_TEXTO PROPORCIONADO:_
----------

A cinco años de la final de la Copa del Mundo jugada en el Maracaná se vuelve poco menos que imposible eludir ese tipo de melancolía que ataca de frente y de costado: por un wing, lo que pudo haber sido y no fue y por el otro wing la certeza de que pasará mucho tiempo antes de que la Selección Argentina vuelva a pisar jardines mayores.

Bien mirado, entonces, y en clave de pretendida humorada, bien podríamos exclamar: ¡qué bien estábamos cuando estábamos mal!

Puesto que la generación del esplendor de Lionel Messi y sus interlocutores de entonces, “sus amigos” en vulgata sarcástica, ha sufrido el golpe de haber perdido tres finales consecutivas sin que sea justo desconocer una verdad igual de tautológica que digna de ponderación: que para llegar hasta ahí fue menester haber acumulado méritos.

Ni hablar a la luz de los sucesos de las Eliminatorias de Rusia 2018, del Mundial propiamente dicho y de estos mismos días, cuando en medio de un tobogán sin remedio la estación terminal de las aspiraciones se expresa en jugar de igual a igual con Brasil, terminar terceros en la Copa América y denunciar una conjura de fuentes variopintas.

----------

Registros almacenados:
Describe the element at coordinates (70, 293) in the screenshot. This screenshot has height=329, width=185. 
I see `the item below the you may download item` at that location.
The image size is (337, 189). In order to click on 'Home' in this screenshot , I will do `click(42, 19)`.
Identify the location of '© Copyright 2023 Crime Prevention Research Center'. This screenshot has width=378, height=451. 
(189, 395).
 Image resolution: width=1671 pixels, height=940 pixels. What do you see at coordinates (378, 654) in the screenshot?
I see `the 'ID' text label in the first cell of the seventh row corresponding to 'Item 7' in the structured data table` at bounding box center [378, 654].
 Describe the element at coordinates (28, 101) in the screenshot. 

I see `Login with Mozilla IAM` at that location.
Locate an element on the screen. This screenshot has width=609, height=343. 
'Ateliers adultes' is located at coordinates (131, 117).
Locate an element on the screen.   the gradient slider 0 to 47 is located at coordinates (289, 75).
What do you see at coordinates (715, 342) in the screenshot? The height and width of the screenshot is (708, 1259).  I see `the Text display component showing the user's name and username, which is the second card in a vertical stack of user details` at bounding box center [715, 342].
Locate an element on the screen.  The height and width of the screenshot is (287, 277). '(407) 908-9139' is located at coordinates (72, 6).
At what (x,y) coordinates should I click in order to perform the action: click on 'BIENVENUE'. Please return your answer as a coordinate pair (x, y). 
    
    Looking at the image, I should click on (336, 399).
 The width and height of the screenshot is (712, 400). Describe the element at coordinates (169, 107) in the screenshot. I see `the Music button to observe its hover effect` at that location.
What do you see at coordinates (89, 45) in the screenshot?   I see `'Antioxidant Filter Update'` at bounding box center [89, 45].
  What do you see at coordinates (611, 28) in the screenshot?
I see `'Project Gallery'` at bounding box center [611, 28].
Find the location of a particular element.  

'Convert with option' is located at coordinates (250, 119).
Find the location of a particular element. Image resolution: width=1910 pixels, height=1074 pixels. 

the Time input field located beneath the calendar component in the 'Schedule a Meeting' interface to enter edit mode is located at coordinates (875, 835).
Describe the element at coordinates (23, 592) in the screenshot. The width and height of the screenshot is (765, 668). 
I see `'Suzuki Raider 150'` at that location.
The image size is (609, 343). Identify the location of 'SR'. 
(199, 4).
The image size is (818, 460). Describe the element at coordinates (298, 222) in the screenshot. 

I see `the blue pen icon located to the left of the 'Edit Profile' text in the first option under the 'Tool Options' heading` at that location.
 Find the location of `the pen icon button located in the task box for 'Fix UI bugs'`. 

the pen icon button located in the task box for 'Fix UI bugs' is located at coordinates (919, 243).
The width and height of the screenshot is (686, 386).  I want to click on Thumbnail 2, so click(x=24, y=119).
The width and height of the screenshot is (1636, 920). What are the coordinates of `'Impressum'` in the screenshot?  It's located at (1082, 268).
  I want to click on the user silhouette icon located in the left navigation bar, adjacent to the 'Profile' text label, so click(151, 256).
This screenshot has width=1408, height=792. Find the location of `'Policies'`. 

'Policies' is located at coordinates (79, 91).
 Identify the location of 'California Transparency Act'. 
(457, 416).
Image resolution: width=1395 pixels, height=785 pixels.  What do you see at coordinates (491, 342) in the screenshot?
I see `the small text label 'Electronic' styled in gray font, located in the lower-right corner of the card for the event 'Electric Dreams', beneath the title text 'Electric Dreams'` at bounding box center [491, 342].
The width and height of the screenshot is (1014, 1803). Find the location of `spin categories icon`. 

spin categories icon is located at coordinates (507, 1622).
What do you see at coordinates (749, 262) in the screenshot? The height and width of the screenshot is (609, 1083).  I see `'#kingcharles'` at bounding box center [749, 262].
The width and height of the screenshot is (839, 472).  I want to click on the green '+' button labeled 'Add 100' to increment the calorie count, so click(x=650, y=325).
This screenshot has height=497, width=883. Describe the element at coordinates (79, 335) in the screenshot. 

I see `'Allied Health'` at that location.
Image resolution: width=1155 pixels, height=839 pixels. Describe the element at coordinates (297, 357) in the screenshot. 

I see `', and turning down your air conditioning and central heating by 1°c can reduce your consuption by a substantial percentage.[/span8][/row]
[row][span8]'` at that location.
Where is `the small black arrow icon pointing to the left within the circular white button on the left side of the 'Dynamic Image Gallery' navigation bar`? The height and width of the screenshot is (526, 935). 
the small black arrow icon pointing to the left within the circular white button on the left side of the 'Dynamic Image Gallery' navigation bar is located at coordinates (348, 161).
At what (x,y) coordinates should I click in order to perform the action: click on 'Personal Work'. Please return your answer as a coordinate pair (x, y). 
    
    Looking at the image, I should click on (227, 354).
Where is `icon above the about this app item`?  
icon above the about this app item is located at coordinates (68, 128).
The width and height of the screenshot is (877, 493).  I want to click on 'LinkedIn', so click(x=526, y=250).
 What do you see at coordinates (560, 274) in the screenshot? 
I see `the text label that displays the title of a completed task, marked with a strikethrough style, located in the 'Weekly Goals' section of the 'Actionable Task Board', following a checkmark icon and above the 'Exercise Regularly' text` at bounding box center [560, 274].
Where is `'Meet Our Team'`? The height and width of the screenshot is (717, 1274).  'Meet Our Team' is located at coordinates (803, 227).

----------

_LO QUE SE PIDE:_
- a) Según el texto sobre la Selección Argentina, ¿cuántas finales consecutivas perdió la generación de Lionel Messi?
- b) Prosigue el texto sobre la Selección Argentina a partir de donde termina.

_RESPUESTAS EN ORDEN:_
- a) Tres finales consecutivas.

- b)
Nada más lejos que sugerir que la Selección que rozó la conquista del Mundial de Brasil había aprobado con notas altas el consabido examen de los fiscales de la Estética, de todo eso que en la jerga futbolera se da en llamar “enamorar” o “llenar los ojos”, pero sí es incontratable que siendo el fútbol, como es, un deporte de competencia directa, alcanzó regularidad positiva, contra adversarios calificados y en el alto nivel.

Desde esa perspectiva no estará de más recordar que la primera fase se pasó sin apremios, que a falta de inventiva y poder de fuego en octavos, cuartos y semis se compensó con estructura colectiva, solidez y corazón templado, y que al final de cuentas, por contradictorio que parezca, el mejor partido se jugó con el adversario que resultó campeón.

Y marcándole el paso en muchos de los 120 minutos.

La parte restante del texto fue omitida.